Survey results for LAC countries indicate that most countries have regulations for the dismissal of permanent employees in certain cases. In 83% of respondent countries, the legal framework allows for termination of employment due to restructuring and in 100% due to poor performance (although rarely used). In Brazil and Uruguay, the law prohibits dismissal due to restructuring, and in Argentina, dismissing an employee is only feasible if the function and the associated job posts are eliminated within the organisational structure and the public servant chooses not to be reallocated. Legal frameworks allow employees to be made redundant due to restructuring in 86% of OECD countries and due to bad performance in 97% of them.
Dismissing public employees is not a common practice, despite legal provisions to do so. According to survey results, only 33% of the countries that allow employees to be dismissed due to restructuring do so regularly. Another 33% of the countries rarely do so and only one does so from time to time. In the OECD, only 19% of countries reported very infrequent dismissals due to management reasons (36% do so from time to time and the remaining 22% reported doing so regularly). In the case of dismissals due to poor performance, 15% of OECD countries reported using this mechanism frequently.
Probably due to the rigidities in practice explained above, LAC countries have opted for alternative mechanisms for restructuring their public workforce. One of them is recruiting employees on fixed-term contracts (as opposed to permanent staff), which presents fewer legal and procedural restrictions to terminate a contract. These currently constitute 24% of employees in LAC countries.
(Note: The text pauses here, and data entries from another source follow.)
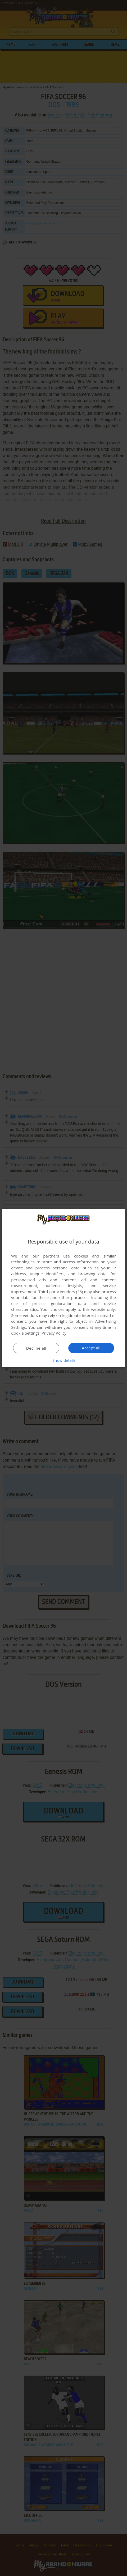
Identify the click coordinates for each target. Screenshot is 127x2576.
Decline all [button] (36, 1348)
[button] (63, 1360)
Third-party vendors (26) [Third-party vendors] (60, 1291)
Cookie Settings (25, 1333)
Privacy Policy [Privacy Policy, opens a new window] (54, 1333)
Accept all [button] (91, 1347)
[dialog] (63, 1288)
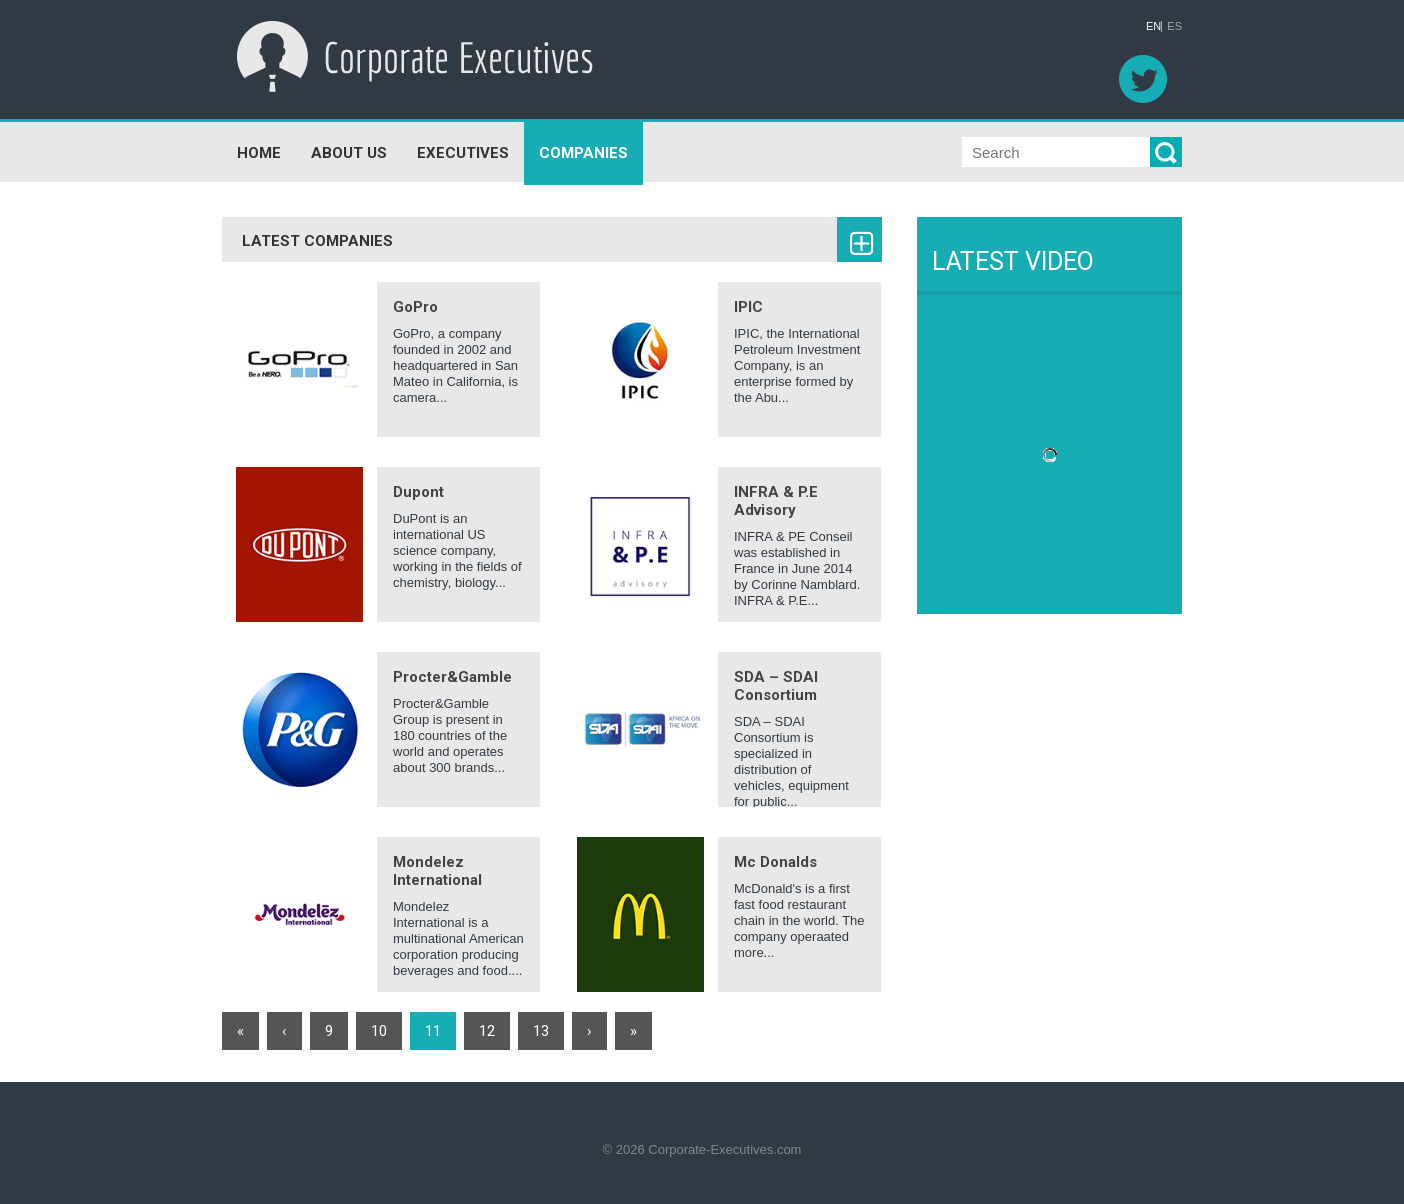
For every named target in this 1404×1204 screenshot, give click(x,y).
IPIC (748, 307)
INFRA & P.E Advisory (776, 501)
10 (379, 1031)
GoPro (415, 307)
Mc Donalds (775, 862)
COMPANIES (583, 153)
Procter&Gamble (452, 677)
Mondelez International (437, 871)
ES (1174, 26)
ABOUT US (349, 153)
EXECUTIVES (463, 153)
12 (487, 1031)
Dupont (418, 492)
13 (541, 1031)
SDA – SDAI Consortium (776, 686)
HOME (259, 153)
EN (1153, 26)
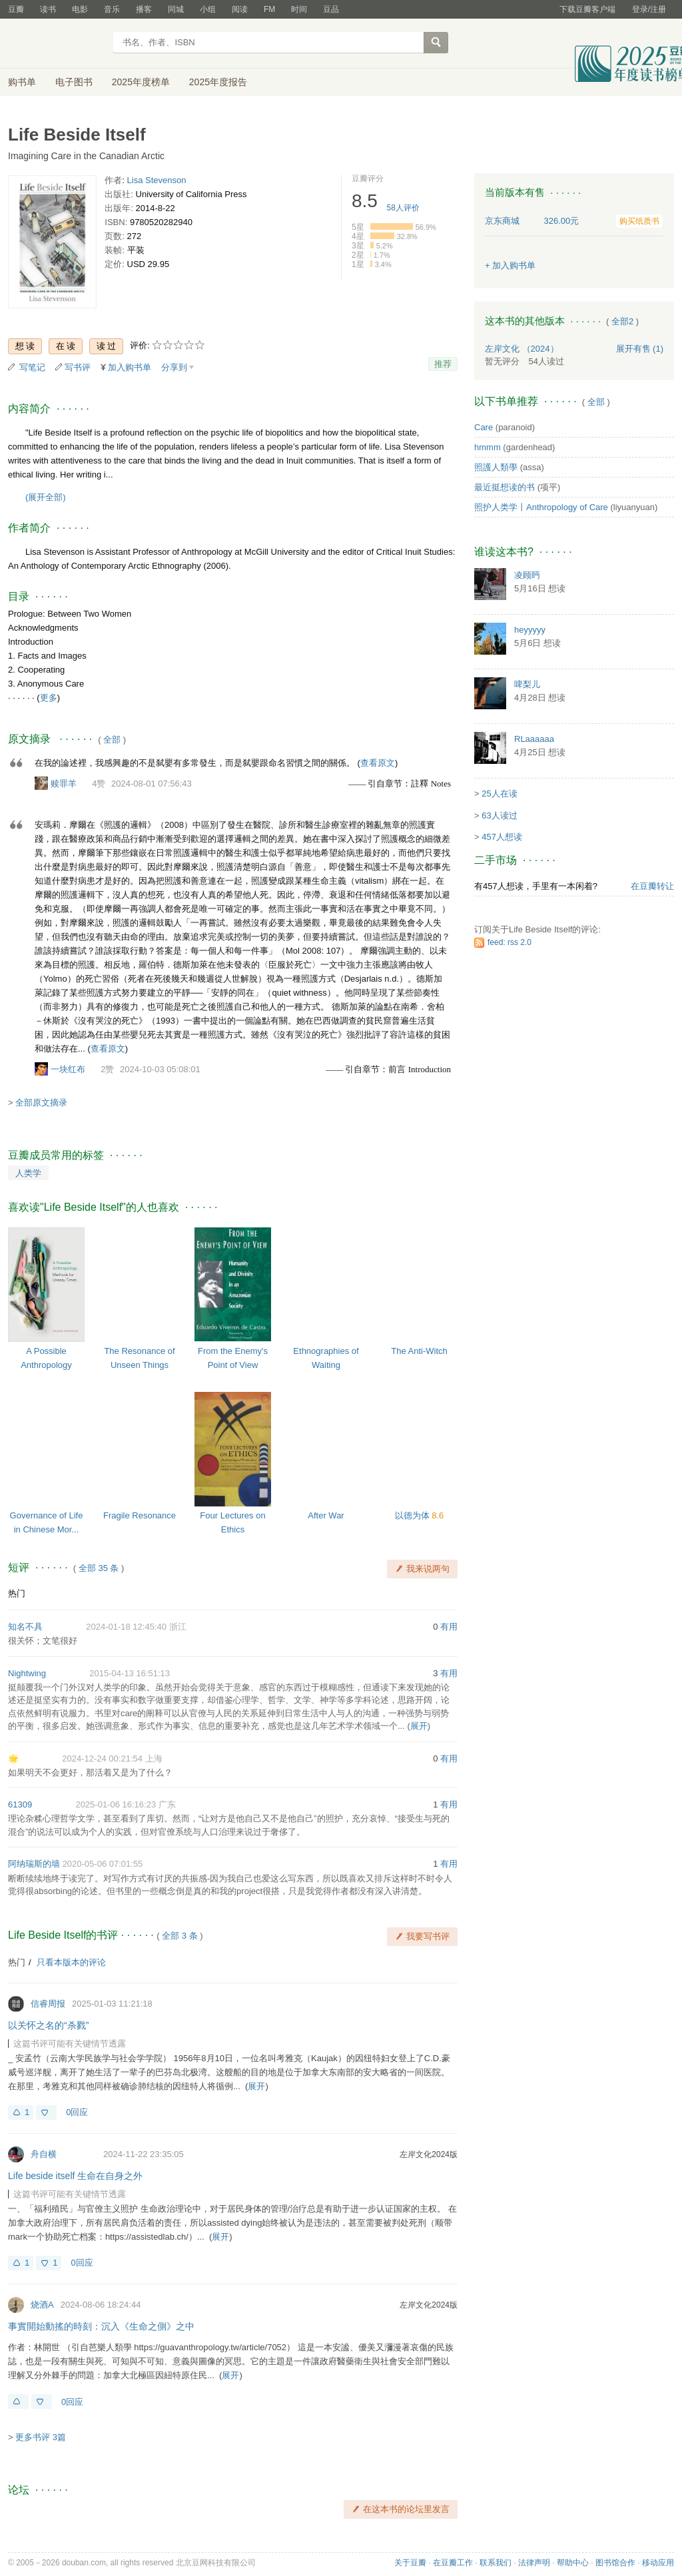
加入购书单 (129, 367)
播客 (144, 9)
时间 (299, 9)
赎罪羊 (64, 784)
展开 (419, 1726)
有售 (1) (640, 349)
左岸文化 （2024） (522, 349)
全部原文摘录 (41, 1103)
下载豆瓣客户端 (587, 9)
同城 (176, 9)
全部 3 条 (179, 1936)
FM (269, 9)
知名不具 (25, 1627)
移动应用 (658, 2562)
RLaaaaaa (534, 739)
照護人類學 (495, 467)
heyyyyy (529, 630)
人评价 (403, 207)
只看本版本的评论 (71, 1962)
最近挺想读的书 (504, 487)
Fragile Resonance (139, 1515)
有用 (449, 1627)
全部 (112, 740)
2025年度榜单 (141, 82)
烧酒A (42, 2305)
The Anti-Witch (419, 1351)
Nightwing (27, 1673)
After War (326, 1515)
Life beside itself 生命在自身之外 (75, 2175)
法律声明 (534, 2562)
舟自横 (44, 2154)
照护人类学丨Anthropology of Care (541, 507)
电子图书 (74, 82)
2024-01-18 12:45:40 (126, 1627)
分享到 (174, 367)
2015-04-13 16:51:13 (129, 1673)
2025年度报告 (218, 82)
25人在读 (499, 794)
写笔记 (32, 367)
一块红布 (68, 1069)
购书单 (22, 82)
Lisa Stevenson (156, 180)
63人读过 (499, 815)
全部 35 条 (99, 1568)
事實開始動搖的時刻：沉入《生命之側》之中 (101, 2326)
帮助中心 (573, 2562)
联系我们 (496, 2562)
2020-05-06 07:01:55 (103, 1864)
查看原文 (377, 763)
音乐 (112, 9)
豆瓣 (16, 9)
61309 (20, 1804)
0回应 (77, 2112)
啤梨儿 (527, 684)
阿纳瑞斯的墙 (34, 1864)
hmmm (487, 447)
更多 (48, 698)
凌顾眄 (527, 575)
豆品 (331, 9)
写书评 (78, 367)
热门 (16, 1593)
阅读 (240, 9)
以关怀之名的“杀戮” (48, 2025)
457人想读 (502, 837)
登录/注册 (649, 9)
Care (483, 427)
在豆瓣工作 (453, 2562)
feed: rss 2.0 (509, 942)
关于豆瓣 (410, 2562)
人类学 (28, 1173)
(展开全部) (45, 497)
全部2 (622, 321)
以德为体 (413, 1515)
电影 (80, 9)
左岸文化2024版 (429, 2154)
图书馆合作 (615, 2562)
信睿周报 (48, 2004)
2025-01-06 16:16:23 (115, 1804)
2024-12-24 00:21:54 (102, 1759)
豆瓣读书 (56, 44)
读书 (48, 9)
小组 (208, 9)
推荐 (443, 364)
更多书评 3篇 (40, 2437)
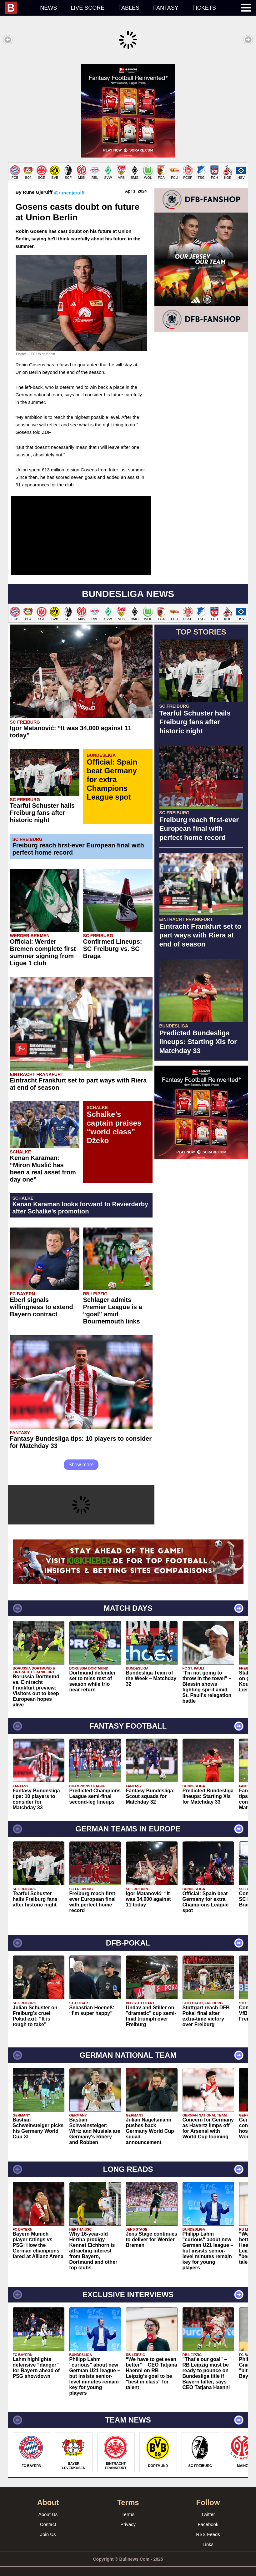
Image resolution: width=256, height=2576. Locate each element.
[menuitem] (19, 8)
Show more (81, 1458)
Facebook (208, 2518)
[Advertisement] (128, 107)
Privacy (128, 2518)
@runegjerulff (69, 186)
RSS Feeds (208, 2528)
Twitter (208, 2508)
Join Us (48, 2528)
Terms (128, 2508)
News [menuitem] (48, 8)
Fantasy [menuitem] (165, 8)
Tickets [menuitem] (204, 8)
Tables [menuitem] (128, 8)
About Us (48, 2508)
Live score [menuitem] (87, 8)
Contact (48, 2518)
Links (208, 2538)
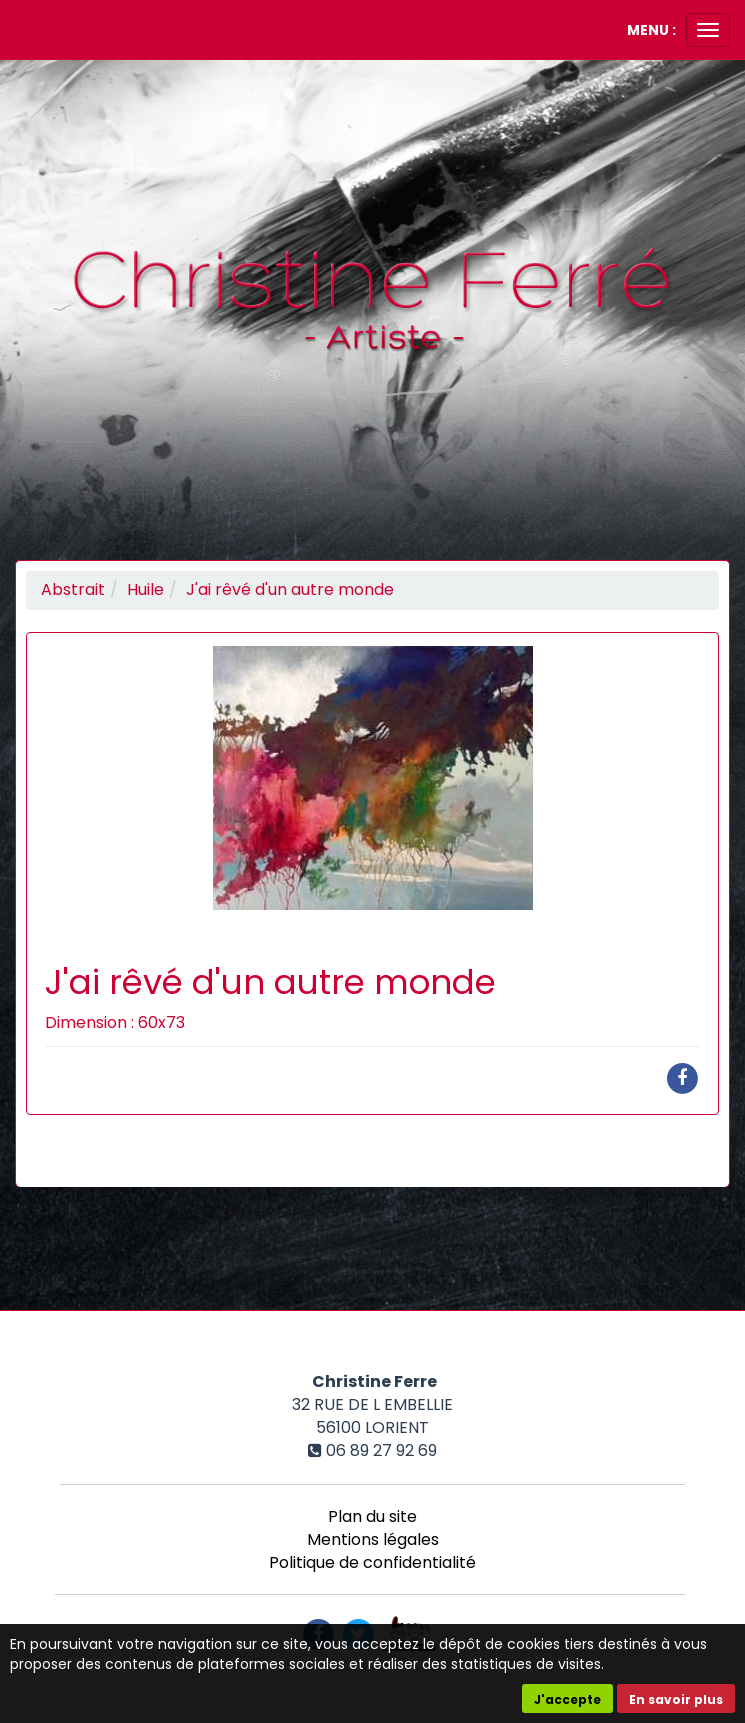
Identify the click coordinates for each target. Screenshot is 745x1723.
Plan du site (372, 1516)
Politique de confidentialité (372, 1562)
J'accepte (567, 1699)
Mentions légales (373, 1539)
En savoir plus (676, 1699)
There are large differences among countries: while in El Salvador there are no fixed-term employees, the proportion reaches 92% in the Dominican Republic (see two-pager on recruitment).
Another strategy has been to offer voluntary termination packages; 67% of the countries reported using such initiatives in recent years (early retirement programmes in Argentina, Chile, El Salvador and Jamaica and voluntary separation programmes in Colombia, Costa Rica, Guatemala and Mexico). Only Brazil, Peru and Uruguay have not applied these schemes.
By comparison, 31% of OECD countries reported having regularly devised plans to encourage voluntary departures. However, during the last economic and financial crisis, OECD countries implemented a variety of measures (income freezes, cross-cutting employment cuts, outsourcing, voluntary termination) that allowed them to manage employment levels with greater speed and impact.